■ SELECTED EXCERPT:
****************

June 3, 2007 at 11:05 am · Filed under Sponsors and Sponsored Posts

While both personal and business relationships can involve social networking, there are some striking differences between the environments. With few exceptions, our business networks tend to be made up of people with skills we admire or from whom we might benefit, whereas our personal networks tend to consist of people with similar interests and with whom we enjoy spending time.

Robert D. Putnam, in his book Bowling Alone, talks about the differences between social connectedness and relationships in the workplace. He says that most studies of personal networks find that co-workers account for less than 10% of our friends, and that when people were asked to list their closest friends, less than half of full-time workers named a single co-worker.

While I like and respect my co-workers I do have two discrete IM programs, one for work and one for friends, and they have very little overlap. And I suspect I’m not alone in that. But just because my co-workers aren’t my closest friends doesn’t mean I don’t seek their approval. As Suw Charman mentions, the maturation of communications technology is allowing emotion to become a useful factor in professional collaborative environments.

****************

■ SUPPLIED ENTRIES:
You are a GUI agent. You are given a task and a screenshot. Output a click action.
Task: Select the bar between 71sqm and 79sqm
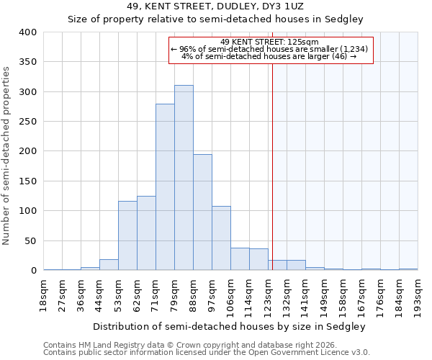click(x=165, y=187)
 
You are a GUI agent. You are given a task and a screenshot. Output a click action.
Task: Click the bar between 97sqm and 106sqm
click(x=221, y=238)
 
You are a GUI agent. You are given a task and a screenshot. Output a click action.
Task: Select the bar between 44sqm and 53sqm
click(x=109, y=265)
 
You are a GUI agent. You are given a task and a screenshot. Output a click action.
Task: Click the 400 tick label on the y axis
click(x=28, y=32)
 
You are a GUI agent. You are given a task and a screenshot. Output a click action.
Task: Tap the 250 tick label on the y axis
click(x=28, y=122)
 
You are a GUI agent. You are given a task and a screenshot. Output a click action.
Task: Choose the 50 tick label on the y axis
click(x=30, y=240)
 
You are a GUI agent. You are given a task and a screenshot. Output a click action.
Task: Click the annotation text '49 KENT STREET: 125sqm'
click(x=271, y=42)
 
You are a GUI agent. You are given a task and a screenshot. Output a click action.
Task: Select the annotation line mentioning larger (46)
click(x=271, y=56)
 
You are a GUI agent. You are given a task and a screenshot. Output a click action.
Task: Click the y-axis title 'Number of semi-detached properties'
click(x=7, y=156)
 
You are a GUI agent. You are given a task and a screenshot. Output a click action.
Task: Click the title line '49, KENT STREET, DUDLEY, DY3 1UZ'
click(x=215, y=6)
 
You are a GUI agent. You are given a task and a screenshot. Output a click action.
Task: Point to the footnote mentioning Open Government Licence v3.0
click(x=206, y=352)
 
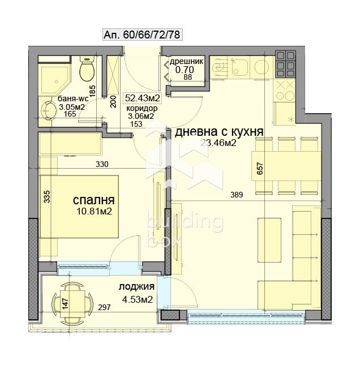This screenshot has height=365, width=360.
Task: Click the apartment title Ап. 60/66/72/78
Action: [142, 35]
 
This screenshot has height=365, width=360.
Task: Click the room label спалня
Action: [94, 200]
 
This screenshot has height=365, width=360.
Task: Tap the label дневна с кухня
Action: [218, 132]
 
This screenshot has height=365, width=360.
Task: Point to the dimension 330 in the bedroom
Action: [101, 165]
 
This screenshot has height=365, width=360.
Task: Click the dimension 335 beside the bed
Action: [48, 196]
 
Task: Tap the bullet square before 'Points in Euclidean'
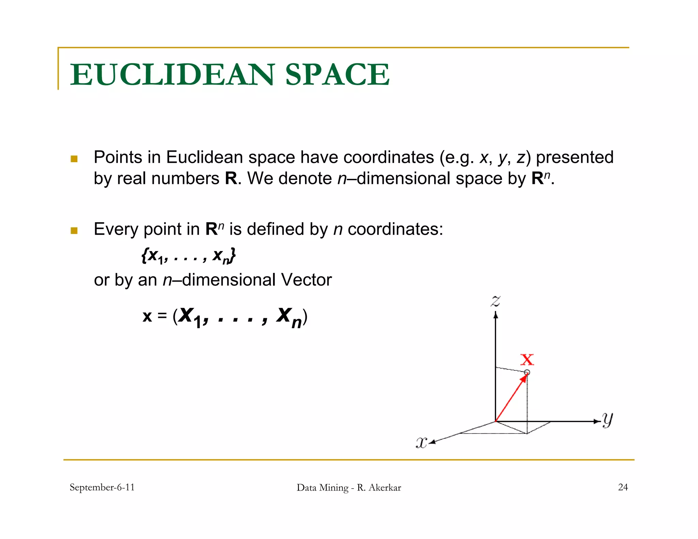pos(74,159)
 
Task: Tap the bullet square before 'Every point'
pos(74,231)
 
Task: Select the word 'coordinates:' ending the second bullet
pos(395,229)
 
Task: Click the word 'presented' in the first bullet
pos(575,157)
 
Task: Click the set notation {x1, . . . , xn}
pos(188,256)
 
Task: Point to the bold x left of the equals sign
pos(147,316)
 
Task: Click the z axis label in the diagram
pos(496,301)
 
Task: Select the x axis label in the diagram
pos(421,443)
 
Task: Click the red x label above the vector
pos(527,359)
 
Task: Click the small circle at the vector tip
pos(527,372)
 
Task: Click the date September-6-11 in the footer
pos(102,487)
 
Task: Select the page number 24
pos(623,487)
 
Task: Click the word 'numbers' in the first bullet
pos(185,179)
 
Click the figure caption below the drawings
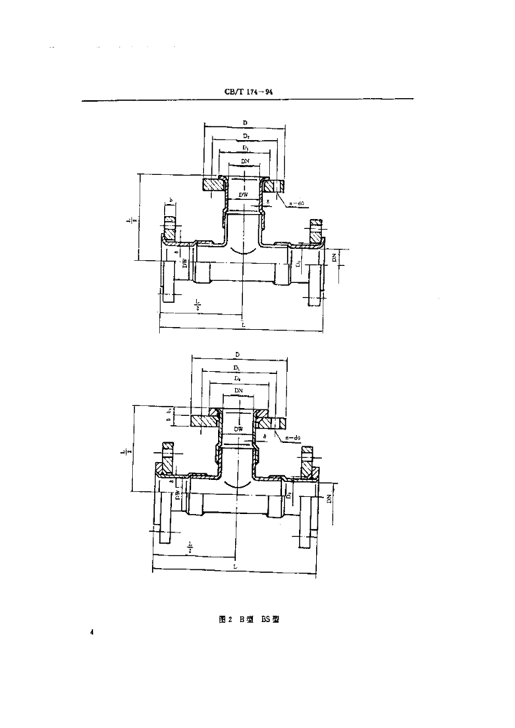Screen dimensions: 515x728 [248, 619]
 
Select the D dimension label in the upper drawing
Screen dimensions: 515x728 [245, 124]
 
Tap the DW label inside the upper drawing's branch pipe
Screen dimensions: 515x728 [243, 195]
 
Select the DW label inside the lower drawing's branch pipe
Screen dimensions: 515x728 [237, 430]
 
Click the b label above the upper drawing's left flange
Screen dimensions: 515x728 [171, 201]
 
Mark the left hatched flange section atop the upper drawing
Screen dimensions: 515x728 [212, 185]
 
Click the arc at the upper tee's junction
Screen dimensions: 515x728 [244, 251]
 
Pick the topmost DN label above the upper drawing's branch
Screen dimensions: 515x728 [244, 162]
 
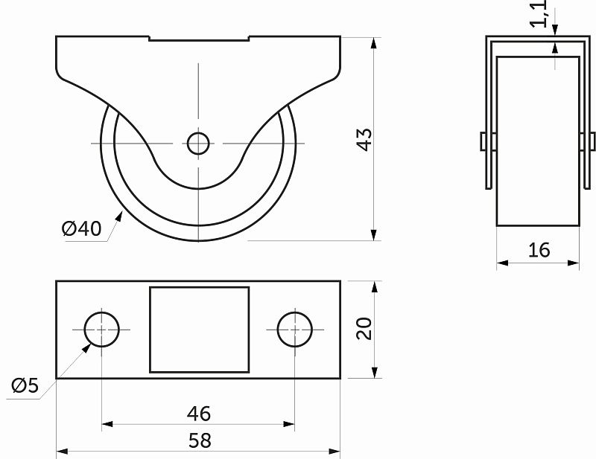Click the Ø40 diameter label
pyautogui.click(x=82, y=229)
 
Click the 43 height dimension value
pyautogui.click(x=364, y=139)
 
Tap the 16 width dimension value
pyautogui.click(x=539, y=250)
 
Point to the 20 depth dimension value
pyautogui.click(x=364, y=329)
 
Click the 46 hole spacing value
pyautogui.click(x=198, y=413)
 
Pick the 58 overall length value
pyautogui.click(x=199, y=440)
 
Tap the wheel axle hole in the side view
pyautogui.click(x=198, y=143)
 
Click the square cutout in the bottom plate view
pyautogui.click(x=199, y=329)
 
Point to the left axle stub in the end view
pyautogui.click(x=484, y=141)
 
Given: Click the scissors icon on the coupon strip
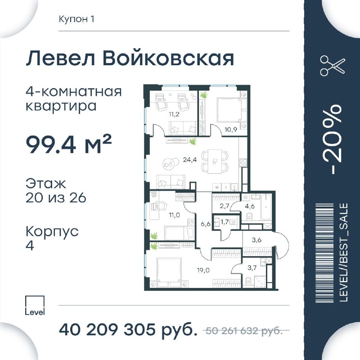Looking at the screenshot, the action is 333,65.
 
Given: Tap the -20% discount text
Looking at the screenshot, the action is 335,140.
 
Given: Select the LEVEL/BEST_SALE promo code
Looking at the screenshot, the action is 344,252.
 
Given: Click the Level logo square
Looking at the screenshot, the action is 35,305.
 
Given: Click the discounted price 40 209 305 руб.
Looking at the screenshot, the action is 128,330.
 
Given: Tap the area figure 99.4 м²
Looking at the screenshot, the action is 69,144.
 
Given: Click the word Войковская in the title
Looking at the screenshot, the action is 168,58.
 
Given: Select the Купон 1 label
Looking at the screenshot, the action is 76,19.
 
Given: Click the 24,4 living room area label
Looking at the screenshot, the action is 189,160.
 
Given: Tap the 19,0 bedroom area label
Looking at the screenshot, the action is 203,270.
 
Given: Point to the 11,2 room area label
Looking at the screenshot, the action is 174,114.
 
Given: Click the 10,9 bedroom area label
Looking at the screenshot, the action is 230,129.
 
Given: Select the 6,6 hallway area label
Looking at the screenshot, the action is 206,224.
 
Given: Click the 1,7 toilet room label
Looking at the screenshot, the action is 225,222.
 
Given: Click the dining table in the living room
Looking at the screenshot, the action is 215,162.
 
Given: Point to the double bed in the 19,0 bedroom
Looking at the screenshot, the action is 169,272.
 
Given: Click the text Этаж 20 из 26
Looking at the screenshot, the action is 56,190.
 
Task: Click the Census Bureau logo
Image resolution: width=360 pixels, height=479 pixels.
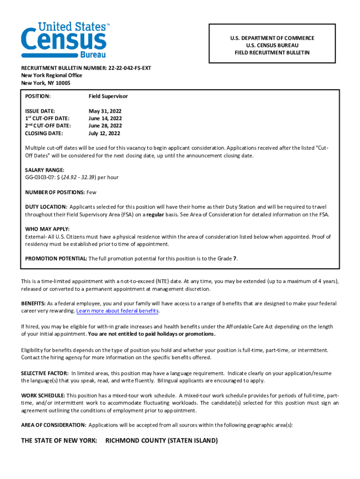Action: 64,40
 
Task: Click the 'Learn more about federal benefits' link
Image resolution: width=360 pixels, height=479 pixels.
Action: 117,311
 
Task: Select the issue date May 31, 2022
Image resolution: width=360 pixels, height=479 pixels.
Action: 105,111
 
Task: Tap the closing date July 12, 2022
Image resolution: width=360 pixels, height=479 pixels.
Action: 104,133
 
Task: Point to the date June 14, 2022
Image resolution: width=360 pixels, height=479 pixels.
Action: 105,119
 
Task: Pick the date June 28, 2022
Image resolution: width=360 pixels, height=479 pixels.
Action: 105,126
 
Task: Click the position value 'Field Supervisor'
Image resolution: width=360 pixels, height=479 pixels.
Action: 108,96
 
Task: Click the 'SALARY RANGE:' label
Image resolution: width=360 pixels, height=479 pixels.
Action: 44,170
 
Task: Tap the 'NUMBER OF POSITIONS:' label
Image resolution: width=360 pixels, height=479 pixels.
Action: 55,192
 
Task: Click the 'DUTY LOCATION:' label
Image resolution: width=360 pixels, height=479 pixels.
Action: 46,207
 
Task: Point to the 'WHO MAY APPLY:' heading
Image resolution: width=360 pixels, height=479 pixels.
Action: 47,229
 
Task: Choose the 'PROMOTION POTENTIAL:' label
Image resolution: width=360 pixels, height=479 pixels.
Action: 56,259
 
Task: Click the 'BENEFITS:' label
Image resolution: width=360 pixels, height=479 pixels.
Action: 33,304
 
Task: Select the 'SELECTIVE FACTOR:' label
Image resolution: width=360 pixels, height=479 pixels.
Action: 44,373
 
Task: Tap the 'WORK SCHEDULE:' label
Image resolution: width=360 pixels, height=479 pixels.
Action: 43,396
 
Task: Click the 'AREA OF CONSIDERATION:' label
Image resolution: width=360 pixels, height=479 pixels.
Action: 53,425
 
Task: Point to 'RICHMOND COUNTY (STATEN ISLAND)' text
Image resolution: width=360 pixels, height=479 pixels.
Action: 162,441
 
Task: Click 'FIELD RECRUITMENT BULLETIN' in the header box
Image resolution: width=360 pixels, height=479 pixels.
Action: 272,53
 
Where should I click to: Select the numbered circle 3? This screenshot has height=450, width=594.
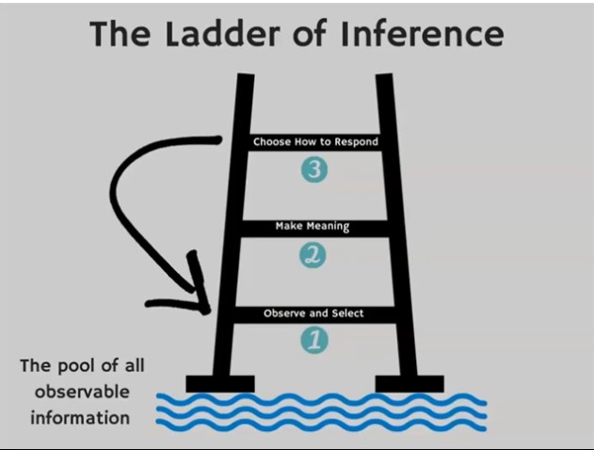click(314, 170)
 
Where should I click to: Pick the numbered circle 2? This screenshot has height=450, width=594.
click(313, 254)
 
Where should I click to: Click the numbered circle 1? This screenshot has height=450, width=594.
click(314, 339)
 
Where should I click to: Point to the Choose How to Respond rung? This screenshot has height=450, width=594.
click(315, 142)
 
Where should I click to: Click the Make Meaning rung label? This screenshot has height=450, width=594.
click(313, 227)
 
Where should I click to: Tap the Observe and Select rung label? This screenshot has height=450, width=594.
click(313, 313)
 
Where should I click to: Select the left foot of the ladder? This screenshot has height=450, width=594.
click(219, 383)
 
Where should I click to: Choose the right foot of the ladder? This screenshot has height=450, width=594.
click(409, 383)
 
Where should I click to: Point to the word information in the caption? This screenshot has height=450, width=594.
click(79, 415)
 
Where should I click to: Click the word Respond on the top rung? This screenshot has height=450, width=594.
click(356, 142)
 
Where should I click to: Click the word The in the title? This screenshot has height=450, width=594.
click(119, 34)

****************

■ SHORT TASK 1:
In the post on business and personal networks, what share of our friends do co-workers make up according to most studies of personal networks?
■ SHORT TASK 2:
Using the post on business and personal networks, explain how the people in business networks differ from those in personal networks.
■ SHORT TASK 3:
Please carry on the post on business and personal networks from its last sentence.
These rows have no connection to the post on business and personal networks.

■ RESULT 1:
Less than 10%.

■ RESULT 2:
Business networks tend to be made up of people whose skills we admire or from whom we might benefit. Personal networks tend to consist of people who share our interests and whose company we enjoy.

■ RESULT 3:
Many social networking tools share an interesting characteristic; in addition to helping manage our sphere of relationships, the more successful technologies create an atmosphere of personal satisfaction and affirmation. Witness the value of participation in the feedback and comments sections of most popular social networking sites and think about how excited you get when someone comments on your posting or blog.

My point is that most businesses aren’t asking us how they can use Web 2.0 to link people in order to make their employees feel more appreciated, they are asking how social networking tools can increase the productivity of their workforce. The rub is that, with the exception of Wikipedia and a few other projects, traditional personal social networking tools are less focused on productivity and more focused on affirmation and emotion - YouTube isn’t so much a collaborative environment as it is additive and participative – and some would say addictive.

But it turns out the glass is half full. As Matthew Moran observed, the most effective employees thrive, not within the boundaries of title and responsibility, but in the broader context of desire, passion, and achievement. He warns that organizations that cannot match their working environment with that broader context are doomed to lose the best and the brightest. And the most powerful social networking tools massage those stimuli he cites. Isn’t it serendipitous that the concepts of productivity and emotional involvement overlap?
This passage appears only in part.